A psychiatrist who served as a US witness said that Assange’s suicide risk related to extradition was not “substantial.” However, Baraitser accepted the opinions of defense witnesses, including neuropsychiatrist Michael Kopelman, who “diagnosed Mr. Assange with a recurrent depressive disorder, which was severe in December 2019 and sometimes accompanied by psychotic features (hallucinations) and often with ruminative suicidal ideas. He also diagnosed post-traumatic stress disorder (PTSD) relating to an incident when Mr. Assange was 10 years old; generalised anxiety disorder with symptoms that overlap with features of the depression and PTSD; and traits of autism spectrum disorder (ASD).”

Assange’s symptoms in December 2019, before he was transferred from the isolated healthcare unit to the prison’s general population, “included loss of sleep, loss of weight, impaired concentration, a feeling of often being on the verge of tears, and a state of acute agitation in which he was pacing his cell until exhausted, punching his head or banging it against a cell wall,” the judge’s ruling said. Assange told Kopelman that he had been thinking about suicide hundreds of times a day.

“Professor Kopelman considered that, if housed in conditions of segregation and solitary confinement [in the US], Mr. Assange’s mental health would deteriorate substantially resulting in persistently severe clinical depression and the severe exacerbation of his anxiety disorder, PTSD and suicidal ideas. He has not tolerated the relative isolation of the healthcare unit well,” the judge wrote.

US to appeal; Assange lawyers ask for release

Assange is still in prison in London, and the US said it would appeal. “Lawyers for the US government said they would appeal the decision, and the US Department of Justice said it would continue to seek Assange’s extradition,” the Associated Press reported today. “Assange’s lawyers said they would ask for his release from a London prison where he has been held for more than 18 months at a bail hearing on Wednesday,” it added. Assange was arrested by British police in April 2019.

Despite blocking Assange’s extradition on mental-health grounds, the judge ruled that the US’ extradition request was not “an abuse of process” and that “the defence has not established that Mr. Assange has been the target of a politically motivated prosecution.”

“There is no evidence that federal prosecutors were pressurised by the Trump administration into bringing charges. Nor is there evidence that the federal prosecutors who brought these charges have acted in bad faith,” the judge wrote. She also “found that Mr. Assange’s conduct is capable of amounting to an offence in England and Wales.”

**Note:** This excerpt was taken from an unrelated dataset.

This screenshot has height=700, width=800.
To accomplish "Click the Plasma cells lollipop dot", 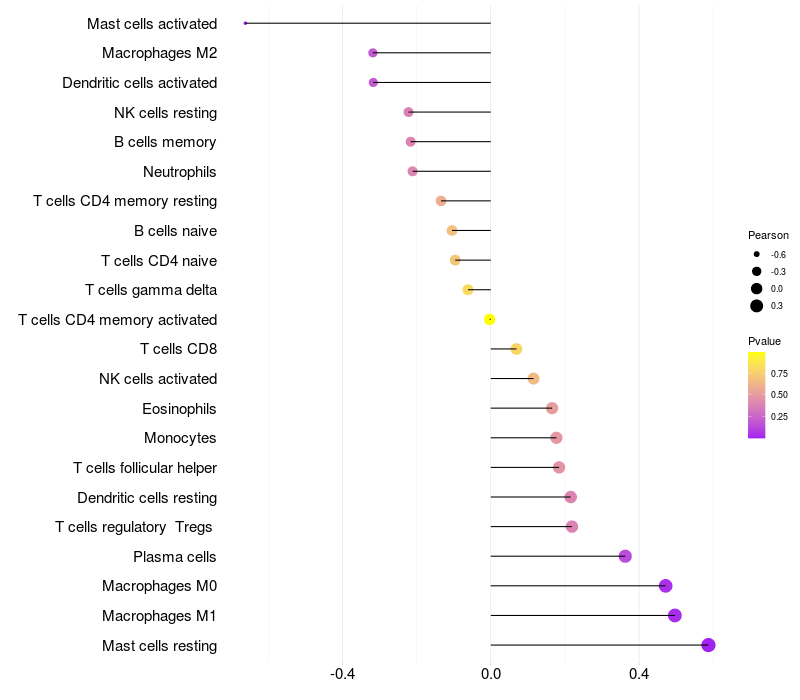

The ruling said the US extradition request alleged that Assange was involved in “a broad conspiracy with Ms. Manning and other unnamed persons to commit computer intrusion,” and that he “aided and abetted Ms. Manning” in gaining access to confidential documents later published by WikiLeaks. The US further alleged “the publishing of documents which contained the names of informants,” and the extradition “request sets out in detail not just the damaging nature of the disclosures but also that Mr. Assange knew that the dissemination of the names of individuals endangered them.”

The judge was not convinced by the Assange defense’s argument that he “was acting within the parameters of responsible journalism” when WikiLeaks published 251,000 secret US diplomatic cables without redactions in 2011.

“[I]n stark contrast to Mr. Assange’s final, indiscriminate disclosure of all of the data, newspapers who had worked with him from both sides of the Atlantic condemned his decision,” she wrote. “These traditional news media outlets contrasted their own careful editorial decisions not to publish these names, with what they describe as a ‘data dump’ carried out by Mr. Assange.”

Attorney Eric Lewis told the British court that Assange, if extradited, faces a “best-case scenario” of 20 years in prison. Assange is 49 years old.